El destino de los muertos
Un día, cuando Cristo, el vencedor de la muerte, venga en gloria, ésta será erradicada (ver 1 Corintios 15:54-57). Primero, todos los muertos justos, es decir, los creyentes que murieron confiados en Dios, desde Abel hasta el último fiel, serán resucitados y trasladados por Jesucristo a las mansiones celestes, tal como él prometió (ver S. Juan 14:1-3). Mil años después (ver Apocalipsis 20:5-9), los que despreciaron la salvación, serán resucitados para ser ejecutados. Unos tendrán vida eterna, los otros morirán: “E irán éstos al castigo eterno, y los justos a la vida eterna” (S. Mateo 25:46).
Celebremos la vida
Cuando el pecado y los pecadores hayan desaparecido, los salvos, establecidos ya en la tierra restaurada, gozarán la compañía de Dios. Ya no más practicarán el pecado, la semilla de la muerte, ni temerán morir, pues “ya no habrá muerte” (Apocalipsis 21:4). “El que cree en mí, tiene vida eterna” (S. Juan 6:47), aseguró el Salvador.
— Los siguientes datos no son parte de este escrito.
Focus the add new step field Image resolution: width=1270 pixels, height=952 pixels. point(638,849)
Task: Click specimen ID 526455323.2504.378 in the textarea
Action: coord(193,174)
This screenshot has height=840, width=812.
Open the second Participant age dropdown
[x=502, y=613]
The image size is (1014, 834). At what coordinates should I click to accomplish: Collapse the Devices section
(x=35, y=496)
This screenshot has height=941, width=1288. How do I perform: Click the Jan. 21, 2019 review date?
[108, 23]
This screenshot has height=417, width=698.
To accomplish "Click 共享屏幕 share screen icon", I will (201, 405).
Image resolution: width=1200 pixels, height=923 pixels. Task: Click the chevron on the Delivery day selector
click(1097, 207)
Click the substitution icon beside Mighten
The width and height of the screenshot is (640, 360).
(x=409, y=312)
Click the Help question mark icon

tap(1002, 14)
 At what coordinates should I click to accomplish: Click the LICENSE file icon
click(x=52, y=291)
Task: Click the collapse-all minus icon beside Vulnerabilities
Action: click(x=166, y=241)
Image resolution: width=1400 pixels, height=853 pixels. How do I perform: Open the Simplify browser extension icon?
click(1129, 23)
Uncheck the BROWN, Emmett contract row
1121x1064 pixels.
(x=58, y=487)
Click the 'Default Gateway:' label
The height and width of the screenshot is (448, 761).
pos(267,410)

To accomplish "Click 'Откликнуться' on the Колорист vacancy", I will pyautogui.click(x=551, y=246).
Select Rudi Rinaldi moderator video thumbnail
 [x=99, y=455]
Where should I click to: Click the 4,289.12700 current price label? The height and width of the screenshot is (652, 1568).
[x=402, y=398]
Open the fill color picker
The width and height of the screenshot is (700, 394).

Los celtas y los romanos, los aztecas y los españoles, amaban a sus muertos y querían agradarlos. Mi madre y yo también, pero estábamos equivocados. Este 31 de octubre, en vez de ofrendar a los difuntos, podemos hacer algo mejor, celebrar la vida, y ofrendarle nuestro ser al que venció la muerte, a Jesús.
El autor es dirigente de la Iglesia Adventista del Séptimo Día en Ogden, Utah.